Mary Freeman

Country: USA
Honore Type: Coach

FOR THE RECORD: AAU NATIONAL CHAMPIONSHIPS: 5 (100m, 200m backstroke; 300yd individual medley; 2 relays); COACHING RECORD: AAU National Outdoor Team Champions 1961, 1966 (swimming only); Perennial Eastern U.S. Champions and Middle Atlantic Champions 1956-1968; University of Pennsylvania women’s team coach; 1960, 1964 U.S. Olympic Women’s Swimming Committee; AAU Women’s Swim Committee 1956-1964; All American Women’s Swimming Team Selection Committee 1959-1961; AAU Swimming Award Committee Chairman 1965-1968; AAU Joint Rules Committee for Swimming 1962-1964, 1967.

Mary Freeman began swimming as a beginner in the Walter Reed Army Hospital pool in Washington where her chemist father was on the staff.  She went quickly from the worst to one of the best of Jim Campbell’s champions who trained at the hospital pool.  Campbell trained his swimmers at six in the morning so the pool could later be heated up for the hospital rehab swim program.  Since Walter Reed quickly became national champions, U.S. swim coaches decided six a.m. workouts should be the law of the land.

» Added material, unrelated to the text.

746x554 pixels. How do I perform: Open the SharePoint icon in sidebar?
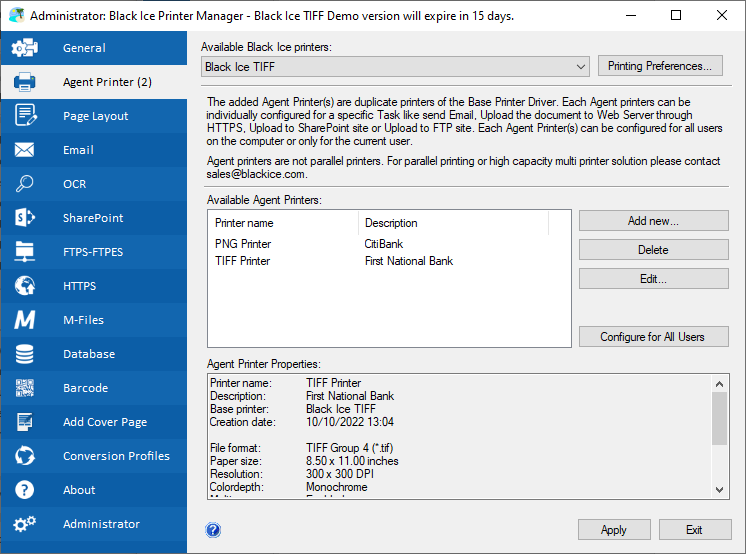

By 1951, Mary Freeman was national champion in both backstrokes.  The following year, she made the U.S. Olympic team going to Helsinki.  Her best swimming year was 1953 when she won the nationals in the 300 yard individual medley, the 880 yard freestyle relay and the 330 yard medley relay.

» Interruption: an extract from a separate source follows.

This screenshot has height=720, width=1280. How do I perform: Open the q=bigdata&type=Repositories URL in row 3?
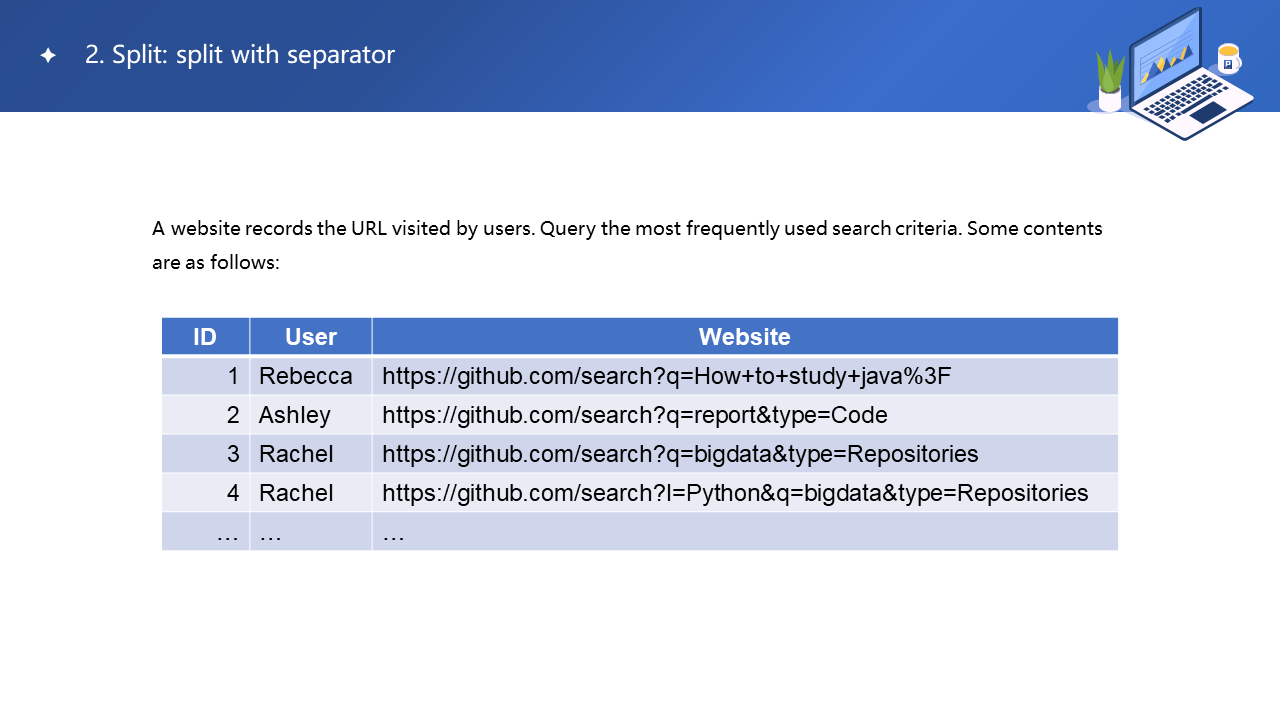[680, 454]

Mary retired in 1953 but missed the sport.  After her marriage to the late Jack Kelly, she started the swimming team at Philadelphia Vesper Boat Club in 1955.  The club quickly became the best in the east and by 1961 they had won their first national team championship.  Mary, generally considered the best American woman swimming coach, (if not the world) produced 15 national champions who went on to win 26 national championships between them, set 10 world records and made the Olympic finals nine times.  Mary Freeman coached both Vesper and the University of Pennsylvania women’s team with the philosophy of “Ladies first, swimmers second.”  She retired in 1968, at the top, to raise her six children and is now married to Professor Allan Spitzer and lives in Iowa City, Iowa.